SEC ends defense of climate disclosure rules after court challenges
The SEC’s retreat leaves a stalled climate rule in limbo, raising the risk that investors still won’t get standardized data on emissions, weather damage and legal exposure.

The Securities and Exchange Commission has walked away from defending the climate disclosure rules it adopted just 13 months earlier, leaving one of the agency’s most contested post-crisis rulemakings in legal limbo. On March 27, 2025, the commission voted to end its defense and directed staff to notify the U.S. Court of Appeals for the Eighth Circuit that SEC counsel were no longer authorized to advance the arguments in the agency’s brief.
That retreat matters far beyond the courtroom. The rule would have required publicly traded companies to tell investors whether they faced significant climate-related risks, and for some larger registrants to phase in disclosure of Scope 1 and Scope 2 greenhouse gas emissions. It also would have required attestation for some emissions data and financial-statement disclosures tied to severe weather events and other natural conditions. For shareholders, pension funds and other large asset owners, the point of the rule was simple: comparable information that could be used to price physical damage, legal exposure and transition risk across companies and sectors.

The rule itself had a short and turbulent life. The SEC proposed it on March 21, 2022, and adopted the final package on March 6, 2024. Petitions for review were filed within days, and the commission stayed effectiveness on March 15, 2024 while the challenges moved into the Eighth Circuit. The final rules were set to become effective on May 28, 2024, but the stay kept them from taking effect.

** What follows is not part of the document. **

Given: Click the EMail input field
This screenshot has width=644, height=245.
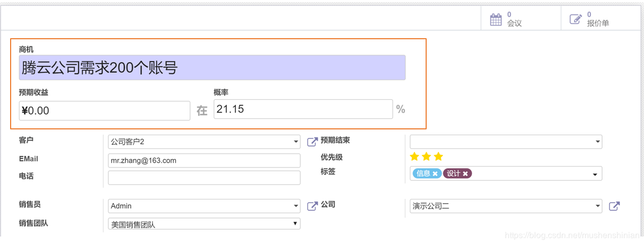Looking at the screenshot, I should tap(204, 160).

By 2025, the litigation was still active, including cases consolidated under Iowa v. SEC and challenges brought by Liberty Energy Inc. and Nomad Proppant Services LLC.
At the center of the dispute was a basic question about what belongs in securities disclosure. Gary Gensler said the rules were meant to provide investors with “consistent, comparable, decision-useful information.” Supporters argued climate risks can materially affect a company’s operations, business strategy and financial condition, making them squarely an investor-information issue. Mark T. Uyeda, who voted to end the defense, called the rules “costly and unnecessarily intrusive,” while Hester M. Peirce argued existing disclosure requirements were enough and that Congress, not the SEC, should mandate climate reporting.
Caroline A. Crenshaw opposed the retreat, saying the commission was walking away from the rule. The outcome now leaves markets without a federal standard that could have forced companies to disclose more clearly how climate change might hit earnings, assets and long-term value.